» **Goal of the exercise**:
Copy out the entire listing, keeping each line exactly as it is.

» **Supplied data**:
══════════

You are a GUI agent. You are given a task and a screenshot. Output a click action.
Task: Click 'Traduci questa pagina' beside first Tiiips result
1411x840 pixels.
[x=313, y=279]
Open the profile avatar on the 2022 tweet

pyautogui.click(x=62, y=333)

══════════

» **Answer to the problem**:
You are a GUI agent. You are given a task and a screenshot. Output a click action.
Task: Click 'Traduci questa pagina' beside first Tiiips result
1411x840 pixels.
[x=313, y=279]
Open the profile avatar on the 2022 tweet

pyautogui.click(x=62, y=333)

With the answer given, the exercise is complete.